▶ [OBJECTIVE] Convert the material below into a numbered list with one line per item, skipping any blank lines. Leave the pictures out of your answer.

▶ [RECORD LIST]
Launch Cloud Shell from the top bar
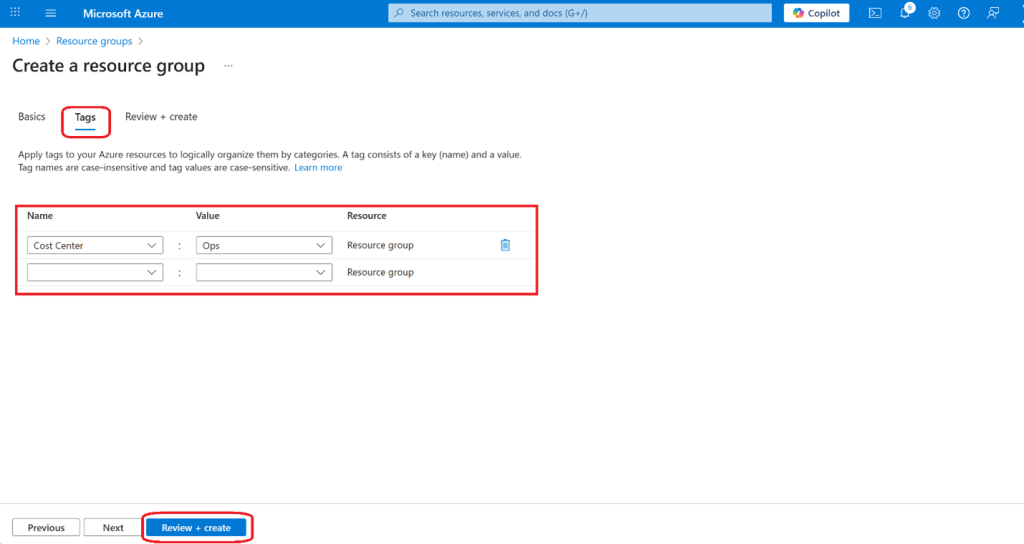1024x544 pixels. [x=875, y=13]
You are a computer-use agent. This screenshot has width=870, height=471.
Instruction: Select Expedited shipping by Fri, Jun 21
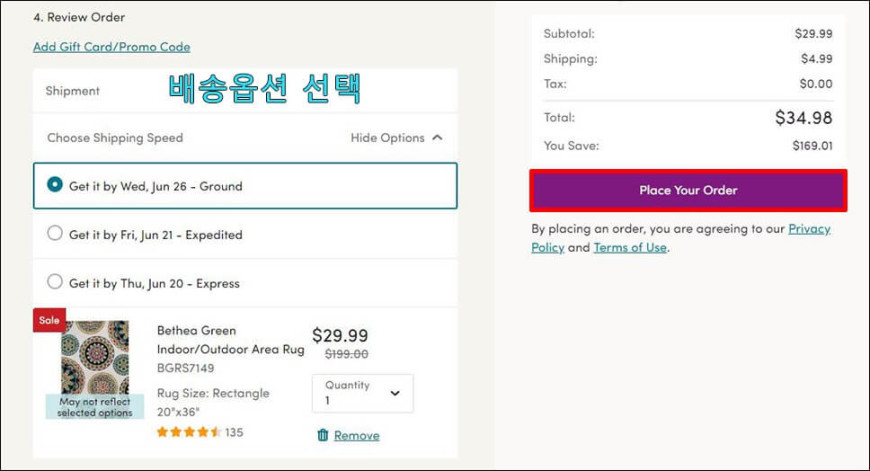[245, 234]
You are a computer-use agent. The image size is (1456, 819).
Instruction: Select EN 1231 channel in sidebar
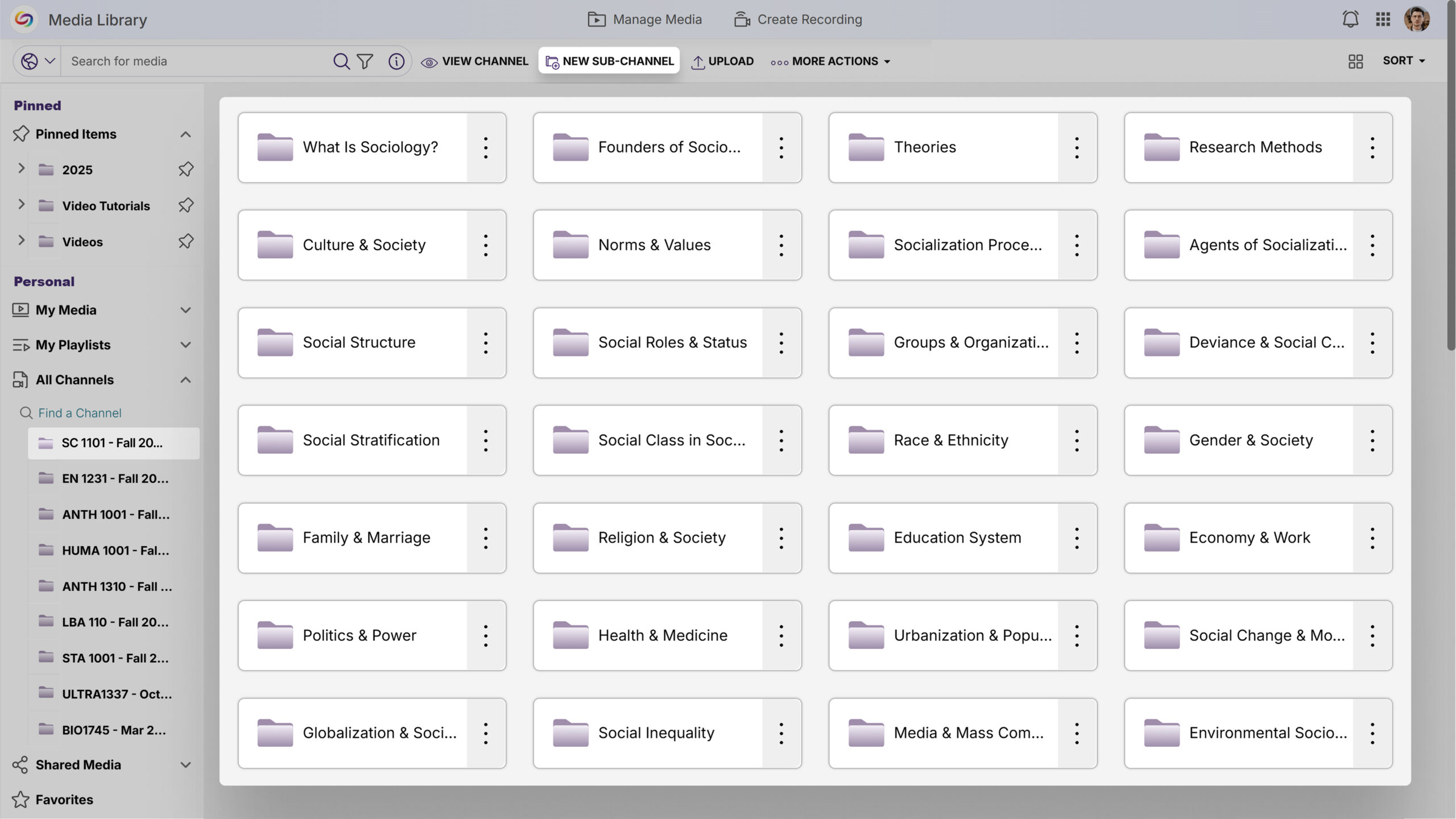(x=114, y=478)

▶ [CORRECT ANSWER]
1. Launch Cloud Shell from the top bar
2. 1024x544 pixels. [x=875, y=13]
3. You are a computer-use agent. This screenshot has width=870, height=471.
4. Instruction: Select Expedited shipping by Fri, Jun 21
5. [245, 234]
6. You are a computer-use agent. The image size is (1456, 819).
7. Instruction: Select EN 1231 channel in sidebar
8. (x=114, y=478)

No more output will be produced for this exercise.